Your task
Gather every line of the entries below that contains the string "checkbox", copying each one in full.

───── Data to process ─────

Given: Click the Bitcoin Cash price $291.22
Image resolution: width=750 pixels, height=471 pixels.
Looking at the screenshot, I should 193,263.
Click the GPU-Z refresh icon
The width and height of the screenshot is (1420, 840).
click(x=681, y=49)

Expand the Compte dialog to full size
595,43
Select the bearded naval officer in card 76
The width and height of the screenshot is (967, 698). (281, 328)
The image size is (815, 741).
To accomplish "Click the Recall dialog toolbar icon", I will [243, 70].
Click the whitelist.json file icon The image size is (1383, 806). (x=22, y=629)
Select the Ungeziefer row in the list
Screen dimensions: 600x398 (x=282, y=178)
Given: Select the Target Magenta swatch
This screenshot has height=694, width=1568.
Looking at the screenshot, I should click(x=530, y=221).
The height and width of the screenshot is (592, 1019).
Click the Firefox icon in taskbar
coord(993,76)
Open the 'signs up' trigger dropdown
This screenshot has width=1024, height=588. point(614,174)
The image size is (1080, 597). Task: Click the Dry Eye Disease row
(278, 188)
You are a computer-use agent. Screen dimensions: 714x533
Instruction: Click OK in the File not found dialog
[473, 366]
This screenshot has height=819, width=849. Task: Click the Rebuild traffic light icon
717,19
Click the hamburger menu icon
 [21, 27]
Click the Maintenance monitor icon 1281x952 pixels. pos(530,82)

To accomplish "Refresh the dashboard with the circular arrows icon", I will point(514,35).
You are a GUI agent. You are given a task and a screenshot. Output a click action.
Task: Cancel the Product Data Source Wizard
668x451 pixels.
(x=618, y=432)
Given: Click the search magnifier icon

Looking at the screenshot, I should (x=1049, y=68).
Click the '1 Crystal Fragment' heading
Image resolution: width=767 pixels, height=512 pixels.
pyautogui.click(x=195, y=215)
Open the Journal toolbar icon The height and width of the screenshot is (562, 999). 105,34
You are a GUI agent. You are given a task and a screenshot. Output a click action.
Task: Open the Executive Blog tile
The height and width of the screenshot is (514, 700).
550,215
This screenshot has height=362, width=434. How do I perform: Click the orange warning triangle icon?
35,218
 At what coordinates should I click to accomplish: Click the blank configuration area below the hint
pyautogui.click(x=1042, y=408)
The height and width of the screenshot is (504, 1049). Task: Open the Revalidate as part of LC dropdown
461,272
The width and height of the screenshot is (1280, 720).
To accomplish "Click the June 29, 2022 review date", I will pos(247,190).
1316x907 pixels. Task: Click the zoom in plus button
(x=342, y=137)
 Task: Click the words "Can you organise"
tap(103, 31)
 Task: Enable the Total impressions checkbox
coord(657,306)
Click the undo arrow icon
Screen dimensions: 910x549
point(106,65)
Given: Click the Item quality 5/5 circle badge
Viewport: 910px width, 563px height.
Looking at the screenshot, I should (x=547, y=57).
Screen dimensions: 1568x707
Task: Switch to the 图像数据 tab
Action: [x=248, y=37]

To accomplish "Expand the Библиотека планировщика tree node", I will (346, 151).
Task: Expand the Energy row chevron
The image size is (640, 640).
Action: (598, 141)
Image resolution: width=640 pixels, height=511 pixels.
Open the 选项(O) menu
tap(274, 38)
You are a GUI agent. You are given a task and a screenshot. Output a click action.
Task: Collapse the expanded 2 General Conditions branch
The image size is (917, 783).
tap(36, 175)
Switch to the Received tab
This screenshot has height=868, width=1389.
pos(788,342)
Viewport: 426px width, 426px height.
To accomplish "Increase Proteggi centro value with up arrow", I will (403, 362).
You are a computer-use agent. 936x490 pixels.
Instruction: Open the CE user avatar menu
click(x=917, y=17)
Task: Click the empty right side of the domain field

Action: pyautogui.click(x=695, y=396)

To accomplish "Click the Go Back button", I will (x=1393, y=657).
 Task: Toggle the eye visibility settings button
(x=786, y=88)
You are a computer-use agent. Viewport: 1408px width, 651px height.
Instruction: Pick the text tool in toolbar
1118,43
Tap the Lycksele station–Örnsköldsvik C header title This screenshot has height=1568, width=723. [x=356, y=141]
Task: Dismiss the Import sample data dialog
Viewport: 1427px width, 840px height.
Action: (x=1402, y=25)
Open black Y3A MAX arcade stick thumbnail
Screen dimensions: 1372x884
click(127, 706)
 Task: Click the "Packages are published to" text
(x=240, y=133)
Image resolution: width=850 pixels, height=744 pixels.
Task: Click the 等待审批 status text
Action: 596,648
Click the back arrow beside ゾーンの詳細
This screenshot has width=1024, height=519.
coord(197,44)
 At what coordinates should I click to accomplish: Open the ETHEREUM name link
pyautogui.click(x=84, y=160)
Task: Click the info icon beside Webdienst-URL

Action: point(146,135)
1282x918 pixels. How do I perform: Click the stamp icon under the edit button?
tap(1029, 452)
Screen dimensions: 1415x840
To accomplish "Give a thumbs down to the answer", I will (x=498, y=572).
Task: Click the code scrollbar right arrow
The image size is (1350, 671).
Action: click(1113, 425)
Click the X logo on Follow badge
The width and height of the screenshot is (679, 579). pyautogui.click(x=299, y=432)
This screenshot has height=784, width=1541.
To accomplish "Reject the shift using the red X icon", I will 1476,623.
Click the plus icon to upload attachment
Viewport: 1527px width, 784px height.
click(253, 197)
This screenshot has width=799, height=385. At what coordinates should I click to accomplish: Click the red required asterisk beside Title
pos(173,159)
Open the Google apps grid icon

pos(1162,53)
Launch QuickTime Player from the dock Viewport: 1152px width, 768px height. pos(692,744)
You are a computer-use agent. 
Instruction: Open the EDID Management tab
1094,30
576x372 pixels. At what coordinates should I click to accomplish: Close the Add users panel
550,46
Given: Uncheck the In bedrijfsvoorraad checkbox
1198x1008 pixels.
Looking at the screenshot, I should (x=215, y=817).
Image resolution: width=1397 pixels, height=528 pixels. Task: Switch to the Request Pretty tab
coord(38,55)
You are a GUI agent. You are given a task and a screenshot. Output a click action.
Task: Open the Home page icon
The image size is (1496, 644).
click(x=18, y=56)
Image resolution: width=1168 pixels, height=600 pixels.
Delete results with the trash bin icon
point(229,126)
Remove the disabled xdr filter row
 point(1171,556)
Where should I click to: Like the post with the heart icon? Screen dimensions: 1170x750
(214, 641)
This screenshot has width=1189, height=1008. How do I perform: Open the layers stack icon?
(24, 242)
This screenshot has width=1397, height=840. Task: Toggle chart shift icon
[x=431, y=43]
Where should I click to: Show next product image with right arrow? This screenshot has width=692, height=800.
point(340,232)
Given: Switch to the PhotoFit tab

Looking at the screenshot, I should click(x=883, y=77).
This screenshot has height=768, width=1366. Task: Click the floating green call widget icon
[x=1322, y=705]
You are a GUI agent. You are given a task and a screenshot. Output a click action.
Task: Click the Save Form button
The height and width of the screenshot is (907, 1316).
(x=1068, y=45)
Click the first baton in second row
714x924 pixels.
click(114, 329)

─────

Answer to this exercise
 Task: Enable the Total impressions checkbox
Given: Uncheck the In bedrijfsvoorraad checkbox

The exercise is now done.